Airports Council International (ACI) World has released its annual report that outlines the key contributions of the airport industry in the global economy.
ACI World released the Airport Economics Report and Key Performance Indicators, which include important financial data regarding airport business developments in 2018.
It shows that the airport industry was a healthy and globally profitable sector before the Covid-19 pandemic and that the balanced and fair recovery of the industry is important for the global economy.
ACI World director general Angela Gittens said: “Airports are facing difficult prospects right now because a significant proportion of airports’ costs, capital costs in particular, are fixed, leaving less of a cushion during a downturn, especially one of this unprecedented magnitude.
“As a significant portion of airport revenues goes to fund the much-needed capacity development once business as usual operations resume, any decrease in revenue may have a dramatic impact on airport development, and in turn on the airline business.

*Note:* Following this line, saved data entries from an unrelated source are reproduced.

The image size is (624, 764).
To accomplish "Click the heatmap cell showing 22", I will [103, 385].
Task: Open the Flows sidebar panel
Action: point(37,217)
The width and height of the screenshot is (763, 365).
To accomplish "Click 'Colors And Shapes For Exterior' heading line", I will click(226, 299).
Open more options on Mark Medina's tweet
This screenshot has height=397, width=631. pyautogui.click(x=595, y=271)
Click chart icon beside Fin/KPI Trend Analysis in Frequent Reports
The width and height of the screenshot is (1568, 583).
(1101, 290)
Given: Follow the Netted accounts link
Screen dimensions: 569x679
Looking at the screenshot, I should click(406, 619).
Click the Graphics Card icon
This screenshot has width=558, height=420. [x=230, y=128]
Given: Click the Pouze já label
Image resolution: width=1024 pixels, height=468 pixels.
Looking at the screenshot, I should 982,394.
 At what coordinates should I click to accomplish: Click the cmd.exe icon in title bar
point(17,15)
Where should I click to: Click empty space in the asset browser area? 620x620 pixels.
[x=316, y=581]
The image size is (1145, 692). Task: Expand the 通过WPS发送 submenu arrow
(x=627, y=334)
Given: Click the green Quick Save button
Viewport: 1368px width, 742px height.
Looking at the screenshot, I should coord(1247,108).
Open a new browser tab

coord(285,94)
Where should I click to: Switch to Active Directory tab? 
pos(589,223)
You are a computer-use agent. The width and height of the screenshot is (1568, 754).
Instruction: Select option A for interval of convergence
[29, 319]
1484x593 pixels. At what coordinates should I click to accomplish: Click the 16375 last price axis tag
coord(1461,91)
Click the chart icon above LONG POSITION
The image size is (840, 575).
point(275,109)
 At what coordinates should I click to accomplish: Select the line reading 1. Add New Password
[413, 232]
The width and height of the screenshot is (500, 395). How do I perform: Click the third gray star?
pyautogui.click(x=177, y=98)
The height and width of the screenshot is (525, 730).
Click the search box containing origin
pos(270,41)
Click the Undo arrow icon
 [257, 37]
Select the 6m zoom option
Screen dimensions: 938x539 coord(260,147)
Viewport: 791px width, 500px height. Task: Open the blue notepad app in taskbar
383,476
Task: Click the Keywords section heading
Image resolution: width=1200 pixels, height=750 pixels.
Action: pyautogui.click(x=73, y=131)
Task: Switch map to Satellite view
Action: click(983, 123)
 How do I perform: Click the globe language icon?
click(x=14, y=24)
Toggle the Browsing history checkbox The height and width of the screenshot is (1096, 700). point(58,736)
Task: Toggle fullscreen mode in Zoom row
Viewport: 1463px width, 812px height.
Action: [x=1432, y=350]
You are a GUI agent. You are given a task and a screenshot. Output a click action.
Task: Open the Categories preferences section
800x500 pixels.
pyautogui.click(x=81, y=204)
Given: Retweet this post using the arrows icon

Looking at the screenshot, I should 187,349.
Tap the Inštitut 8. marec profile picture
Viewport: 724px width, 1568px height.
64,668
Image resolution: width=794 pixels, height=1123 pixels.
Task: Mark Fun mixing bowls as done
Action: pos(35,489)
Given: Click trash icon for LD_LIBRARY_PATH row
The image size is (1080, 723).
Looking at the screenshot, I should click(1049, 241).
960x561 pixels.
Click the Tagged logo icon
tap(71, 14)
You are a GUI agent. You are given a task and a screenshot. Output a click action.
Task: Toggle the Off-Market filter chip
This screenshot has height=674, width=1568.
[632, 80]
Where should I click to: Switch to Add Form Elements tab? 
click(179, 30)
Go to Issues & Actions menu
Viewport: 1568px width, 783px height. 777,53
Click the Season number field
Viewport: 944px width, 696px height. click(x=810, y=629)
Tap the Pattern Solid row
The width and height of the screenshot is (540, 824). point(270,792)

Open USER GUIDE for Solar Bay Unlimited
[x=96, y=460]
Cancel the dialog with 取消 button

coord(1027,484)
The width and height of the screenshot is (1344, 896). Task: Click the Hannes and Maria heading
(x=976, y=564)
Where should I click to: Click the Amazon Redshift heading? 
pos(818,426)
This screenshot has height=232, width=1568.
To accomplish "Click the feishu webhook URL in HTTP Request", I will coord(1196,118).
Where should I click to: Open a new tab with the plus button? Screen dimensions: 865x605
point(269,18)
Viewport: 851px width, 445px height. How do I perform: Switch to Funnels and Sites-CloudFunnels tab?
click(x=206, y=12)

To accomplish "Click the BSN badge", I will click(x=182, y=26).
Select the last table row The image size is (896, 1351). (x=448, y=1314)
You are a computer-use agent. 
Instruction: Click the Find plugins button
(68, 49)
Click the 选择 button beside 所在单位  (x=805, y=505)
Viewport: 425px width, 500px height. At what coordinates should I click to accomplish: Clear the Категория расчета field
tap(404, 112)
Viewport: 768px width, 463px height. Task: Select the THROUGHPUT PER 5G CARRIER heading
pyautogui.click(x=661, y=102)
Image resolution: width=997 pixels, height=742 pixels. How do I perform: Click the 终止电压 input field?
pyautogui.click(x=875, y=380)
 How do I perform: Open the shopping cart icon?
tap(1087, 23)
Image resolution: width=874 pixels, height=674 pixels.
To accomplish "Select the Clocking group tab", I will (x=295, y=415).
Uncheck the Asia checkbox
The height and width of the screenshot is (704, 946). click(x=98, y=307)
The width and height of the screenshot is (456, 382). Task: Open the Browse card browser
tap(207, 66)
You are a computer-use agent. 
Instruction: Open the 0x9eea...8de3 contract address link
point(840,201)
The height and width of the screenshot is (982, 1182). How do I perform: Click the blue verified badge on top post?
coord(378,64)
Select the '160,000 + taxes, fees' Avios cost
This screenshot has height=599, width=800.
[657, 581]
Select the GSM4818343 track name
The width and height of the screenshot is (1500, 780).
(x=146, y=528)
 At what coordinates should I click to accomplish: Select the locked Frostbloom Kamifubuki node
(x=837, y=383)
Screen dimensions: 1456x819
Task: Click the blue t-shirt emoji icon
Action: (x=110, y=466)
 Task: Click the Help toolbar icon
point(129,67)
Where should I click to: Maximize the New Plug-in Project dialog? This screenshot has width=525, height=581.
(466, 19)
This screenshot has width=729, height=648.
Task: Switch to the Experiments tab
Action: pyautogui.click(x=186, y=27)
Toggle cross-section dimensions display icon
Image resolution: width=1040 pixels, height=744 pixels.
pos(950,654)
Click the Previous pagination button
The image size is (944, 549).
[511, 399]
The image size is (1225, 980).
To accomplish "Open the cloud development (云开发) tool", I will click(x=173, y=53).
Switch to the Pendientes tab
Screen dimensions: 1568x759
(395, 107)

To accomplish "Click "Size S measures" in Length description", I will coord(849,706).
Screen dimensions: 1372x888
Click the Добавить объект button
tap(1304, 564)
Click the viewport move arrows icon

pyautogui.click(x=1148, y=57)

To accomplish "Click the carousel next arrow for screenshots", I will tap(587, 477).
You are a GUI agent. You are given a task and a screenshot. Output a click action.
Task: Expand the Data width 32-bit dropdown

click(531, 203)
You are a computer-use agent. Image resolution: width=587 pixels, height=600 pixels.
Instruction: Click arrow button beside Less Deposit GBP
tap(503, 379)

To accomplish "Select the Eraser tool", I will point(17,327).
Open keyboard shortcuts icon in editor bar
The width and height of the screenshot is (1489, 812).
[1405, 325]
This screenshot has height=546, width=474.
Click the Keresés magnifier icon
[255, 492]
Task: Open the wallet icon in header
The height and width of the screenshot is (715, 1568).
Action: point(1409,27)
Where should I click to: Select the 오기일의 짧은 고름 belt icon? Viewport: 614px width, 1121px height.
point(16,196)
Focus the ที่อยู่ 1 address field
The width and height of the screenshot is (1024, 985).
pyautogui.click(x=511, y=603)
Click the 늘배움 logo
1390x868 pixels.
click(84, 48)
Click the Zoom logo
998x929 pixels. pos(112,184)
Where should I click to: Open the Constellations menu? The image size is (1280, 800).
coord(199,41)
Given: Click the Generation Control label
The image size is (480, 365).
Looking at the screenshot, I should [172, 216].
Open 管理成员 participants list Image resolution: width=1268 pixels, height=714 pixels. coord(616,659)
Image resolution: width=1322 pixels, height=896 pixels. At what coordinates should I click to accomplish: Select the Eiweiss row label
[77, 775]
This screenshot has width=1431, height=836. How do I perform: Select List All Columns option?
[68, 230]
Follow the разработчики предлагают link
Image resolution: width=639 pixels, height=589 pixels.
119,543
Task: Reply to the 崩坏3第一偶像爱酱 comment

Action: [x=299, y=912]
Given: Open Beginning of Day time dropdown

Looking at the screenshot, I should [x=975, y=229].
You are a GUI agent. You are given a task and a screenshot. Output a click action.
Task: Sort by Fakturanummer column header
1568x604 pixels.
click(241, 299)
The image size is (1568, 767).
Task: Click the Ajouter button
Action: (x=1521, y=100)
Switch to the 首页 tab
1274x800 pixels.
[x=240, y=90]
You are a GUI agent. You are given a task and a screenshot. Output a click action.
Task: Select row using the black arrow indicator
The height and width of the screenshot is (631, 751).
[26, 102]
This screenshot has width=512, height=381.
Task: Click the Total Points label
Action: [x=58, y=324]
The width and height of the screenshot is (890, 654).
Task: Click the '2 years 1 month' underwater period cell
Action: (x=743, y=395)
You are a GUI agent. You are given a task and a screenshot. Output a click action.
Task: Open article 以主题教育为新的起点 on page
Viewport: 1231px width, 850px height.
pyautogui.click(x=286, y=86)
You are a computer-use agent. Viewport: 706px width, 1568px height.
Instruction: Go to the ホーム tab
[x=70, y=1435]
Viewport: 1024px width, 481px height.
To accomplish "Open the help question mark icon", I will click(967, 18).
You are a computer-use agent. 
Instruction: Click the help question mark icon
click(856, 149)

“This is because aviation is an interdependent and interconnected ecosystem, and, in order to stay afloat, it will require a coordinated and strategic response to overcome the unexpected difficulties and get back on track as soon as possible.”
The Economic Report by ACI stated that in 2018, global industry revenue increased by 4.3% and was $178.2bn, but that passenger revenue decreased by 1.7%.
Aeronautical revenue contributed the largest to the global revenue with 55.9% while the contribution of non-aeronautical revenue and non-operating revenue were 39.2% and 4.9% respectively.
Airport revenues in 2018 did not increase as much as the traffic, while the aeronautical and non-aeronautical revenues decreased 2.3% and 2.2% respectively, which is on a per passenger basis.
Last week, ACI World stated that it expects the airport sector’s revenue to fall by $77bn this year due to the Covid-19 pandemic.
Airport charges and capacity constraints require flexible solutions away from the strict pricing regulation, given that the long-term forecasts for global air service demand shows potential for growth.